It’s not Lupus

In the TV show House, there’s an ongoing joke about Lupus. I apologize in advance if anyone has experience with this serious disease, but it’s useful for an illustration.

Lupus is a disease characterized by having an large variety of symptoms that mimic many other diseases. To risk killing all of the humour, the joke “It’s not Lupus” is said in reference to the fact that everything looks like Lupus, so it’s not a useful suggestion.

Search and Rescue

SAR is sometimes like a episode of House in that those episodes use the scientific method. A theory is proposed, the theory is tested, repeat once or twice, and eventually the solution is found. SAR uses search theory, and we assign people to search areas using different techniques based on how likely it is the subject is in that area.

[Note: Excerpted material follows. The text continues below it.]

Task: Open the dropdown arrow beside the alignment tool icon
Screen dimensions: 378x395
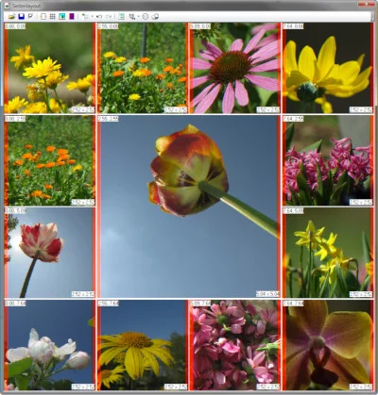Action: [139, 16]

Each search of an area is a test of the theory. There can be false positives (we find someone, or a clue, that does not lead us to the subject), and there can be false negatives (we don’t find anything, but the person could still be there), and there can be misleading data (the searchers didn’t search the area properly, or went to the wrong place).

Whenever we have a particularly difficult search, someone always floats the theory that the subject wanted to disappear and has faked their death in order to escape a bad debt/unhappy marriage/ugly pets. This is when I pipe up and say “It’s not Lupus”, and then they throw me out of the command truck.

Proposing that the subject is not in the area is a theory we can’t test, and is useful only in the event that we can expand the area to include a new search area, or if we can prove conclusively that they’re somewhere else.

For example, I’ve searched all night for someone who went home to someone else’s house. Although it was never a theory in the search, there’s always some possibility that a subject is in the “rest of the world (ROW). We continued to search until the subjects called to tell us  where they were. We don’t stop until we find the person, they show up elsewhere, or we run out of resources and reasonable places to search.

We can’t prove a negative in this case. We can either find the person, or give up.

Suggesting that the person is faking their death, while an interesting theory that makes for some good movie plots, is like saying that the patient has lupus, and it’s never lupus (except when it is).